Ive certainly seen many granite fireplaces and chimney's which have stood the test of time a whole lot better then brick! Usually I see them built with "cobblestone" type granite (sometimes rounded exterior faces, sometimes "stepped" in some fashion for a decorative appearance). It always seems to be homes built in the 1900-1930 era which have these called "arts and crafts" or Craftmen style or bungalow's or frank llyod wright   type homes. I have not seen countertop granite used to build a liner or fireplace or chimney but i have seen it used successfully to build an outdoor "pizza oven" style fireplace (i will try to stop back at the home this was done at over 10 years ago and snap a shot).
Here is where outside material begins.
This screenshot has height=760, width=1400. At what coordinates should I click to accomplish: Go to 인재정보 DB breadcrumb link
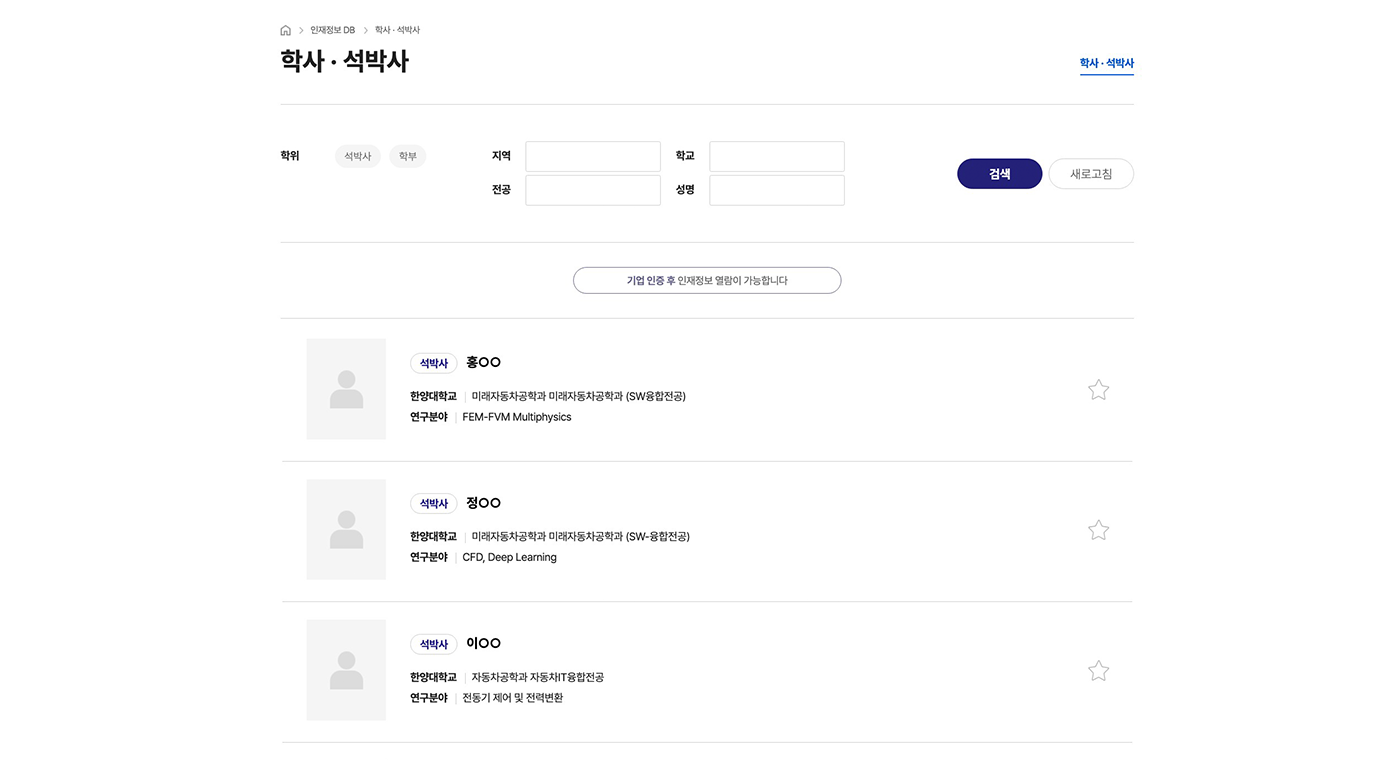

So to finish my post i would say im pretty sure granite is granite anyway you cut it!


----------



## Wood Duck (May 24, 2012)

Sorry I don't know what a Rumford fireplace is, but in general fire bricks are meant to insulate the firebox. The question is whether granite has similar insulative properties as fire brick. Granite won't burn or degrade from heat (granite is formed at very high temperatures), and as long as it doesn't crack too easily the only thing to ask is whether it provides enough insulation.


----------



## Ashful (May 25, 2012)

To expand on what Wood Duck is saying... you don't just care about the durability of the granite, but it's ability to insulate surrounding wood structure from high temperatures.  I have only owned one all-granite fireplace, and it was an outdoor fireplace.  It cracked thru during one very hot fire, but the crack propagated along mortar lines, and not thru the stone itself.  It was rougly 55 years old, at the time.


----------



## jeffesonm (May 29, 2012)

I bake bread and am often looking for cheap, heat resistant materials to use as a baking stone.  Some claim that certain types of granite can emit dangerous gasses when heated which is why they are not recommended for baking stones.  Don't know any more specifics but it's worth investigating.


----------



## clr8ter (Jun 3, 2012)

The problem, I believe, is that certain stone contains water. Heat it, and it could turn to steam, and fracture the stone. Granite in our area,  New England, also contains Radon, or so they tell us. My buddy built an outdoor fire pit out of granite that is usually crushed and used to build roadways. After not too many fires, the stuff cracked and somewhat disintegrated. I would NEVER build a chimney out of something like that. Are those old stone fireplaces fireboxes lined with that stone, or brick?

For my money, I'd build a nice hearth and mantle, use that granite, and put a wood stove there instead. Fireplaces are so inefficient, even the Rumford ones.....


----------